Bosch et al. utilized macro-porous ceramic materials (zirconium oxide stabilized with magnesium oxide) as frits in reference electrodes.¹³ Such macro-porous ceramic materials were prepared at high sintering temperatures (>1200 °C). Moreover, the prepared macro-porous frits have a relatively high flow rate (0.2–25 μL h⁻¹) which could increase the intermixing between the reference electrode and the sample solution and leads to a sample solution contamination. Moreover, such macro-porous ceramic-based reference electrodes were poorly characterized, and important studies were neglected such as the effect of pH, potential drift, chemical durability, and screening effect.¹³

Herein, we utilized for the first time a commercially available and low-cost Pyrex and Kaolin materials for the preparation of mesoporous ceramic frits, with an average pore size of 2.2–2.8 nm, prepared at relatively low temperatures with high chemical durability, and low thermal expansion. The mesoporous glass–ceramic frits were used for the fabrication of homemade reference electrodes. The presented mesoporous glass–ceramic composites could be used in the manufacturing of commercial and low-cost frits/reference electrodes. For instance, 100 g of recycled laboratory glassware could produce more than 2000 frits with competitive properties. The prepared mesoporous glass–ceramic frit-based reference electrodes exhibited mitigated sample-dependent properties compared to Vycor and CoralPor reference electrodes. Moreover, mesoporous ceramic frits are characterized by a low flow rate, which is preferable compared to the high-flow rate limitation of microporous frits (e.g., Teflon, KT-glass, and polyethylene). In addition, the developed reference electrodes are characterized by stable potential, ease of preparation, and mitigated pH and ionic strength effects.

Experimental

Reagents

All chemicals were of analytical grade and used as received. NaNO₃ was purchased from BDH, KCl from Sigma-Aldrich, and Na₂SO₄ from ADWIC laboratory chemicals (Egypt). NBu₄ClO₄, NaOH, and HCl were purchased from United Company for Chemicals (Egypt). Kaolin was obtained as a gift from Arkan for Manufacturing and Mining Company (Egypt). All experiments were carried out at 25 °C and deionized water was used throughout.

Instruments

All potentiometric measurements were performed in stirred solutions at room temperature (25 °C) with an eight-channel electrode-computer interface (Nico2000 Ltd, UK) controlled by Nico-2000 software. A free flow single-junction Ag/AgCl reference electrode purchased from Thermo-Fisher (USA) was used as an external reference electrode. The pH measurements were performed using EDWA (Romania) combined glass electrode. Thermal expansion coefficients were measured using optical dilatometry (Misura® HSM ODHT 1400, Italy). Milling was performed using laboratory fast mill Mod Speedy from Nannetti (Italy). All impedance measurements were performed using an interface-1000 electrochemical workstation from Gamry (USA). The impedance of the porous frits was determined by impedance spectroscopy using two-electrode system measurement using Gamry-1000 potentiostat (USA). Morphological analysis of the prepared glass–ceramic composite-based frits was performed using a field emission scanning electron microscope (FESEM) (FEI Quanta 250 FEG model).

Impedance measurement

High surface area platinum wire was used as a counter electrode. A reference electrode with a glass–ceramic frit was connected to the working lead of the potentiostat and a platinum wire was connected to the reference and counter leads. Scanning was performed starting from 0.1 up to 5 kHz. Measurements were carried out without the porous glass–ceramic frit to measure the impedance of the solution. Then the total impedance of the frit and the solution was measured. The impedance of the frit itself could be obtained by subtracting the total impedance from the impedance of the solution.

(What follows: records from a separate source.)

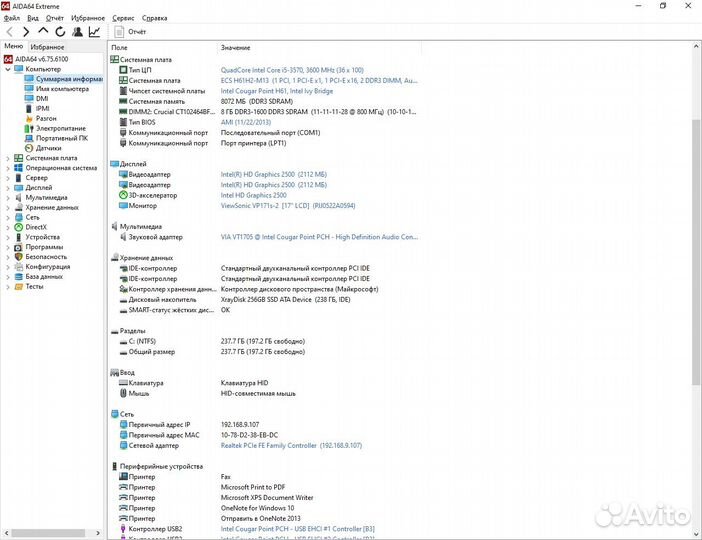Viewport: 702px width, 540px height.
Task: Click the Forward navigation arrow in toolbar
Action: (x=26, y=32)
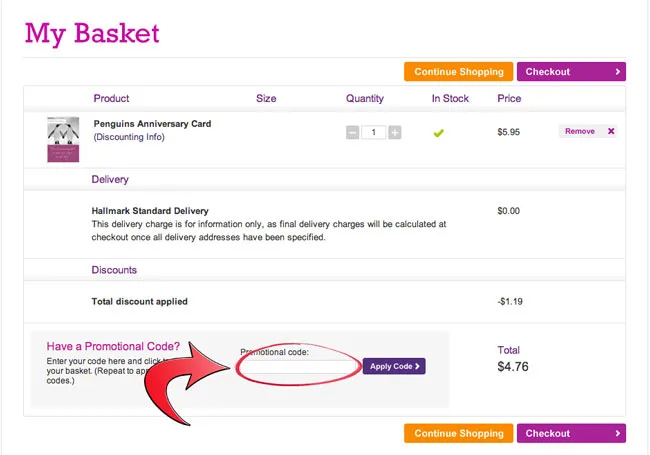
Task: Click Continue Shopping below the basket table
Action: (459, 433)
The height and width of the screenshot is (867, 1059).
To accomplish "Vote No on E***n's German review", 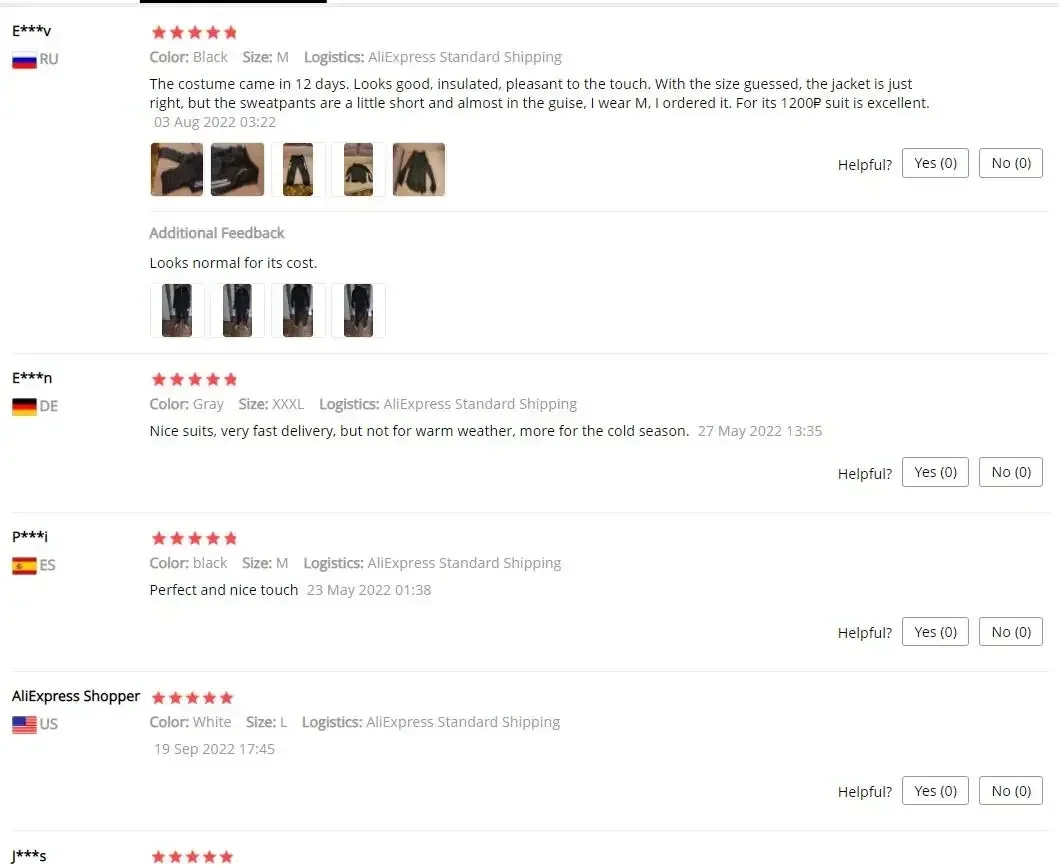I will tap(1010, 472).
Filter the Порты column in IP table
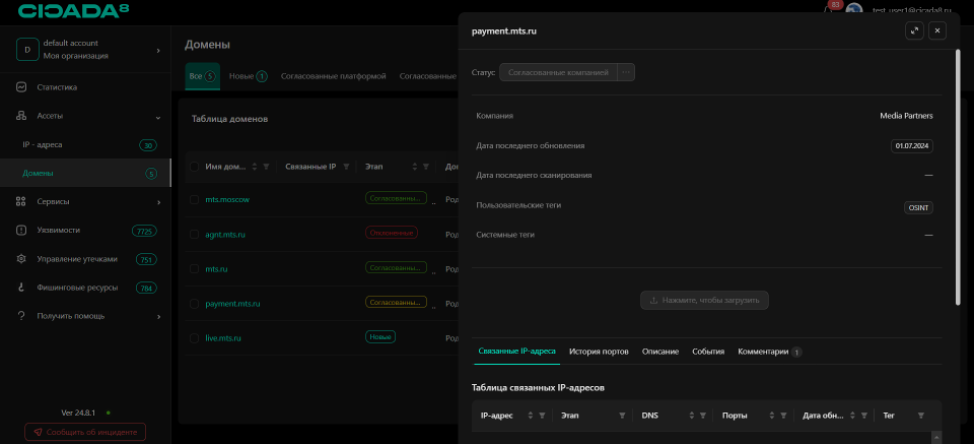Image resolution: width=974 pixels, height=445 pixels. [x=783, y=415]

Preparation of glass–ceramic frits

A mixture of 70 w/w% Pyrex glass and 30 w/w% Kaolin was milled thoroughly in wet-jet ball milling. The produced paste was dried in an oven at 100 °C. Then the resulting powder was allowed to cool and was sieved using a 40 micrometer sieve. One gram of the sieved fine-powdered Pyrex and Kaolin was mixed with drops of water until a soft paste is formed. The formation of paste is required to facilitate shaping and compression. A small portion of the paste was compressed using a 5 ton hydraulic press in a cylindrical punch and die. Then the compressed paste was sintered for 60 min at different temperatures of 750, 800, 850, and 900 °C to obtain frits A, B, C, and D respectively. All frits were prepared with cylindrical shapes and had dimensions of 3 mm diameter and 3 mm length.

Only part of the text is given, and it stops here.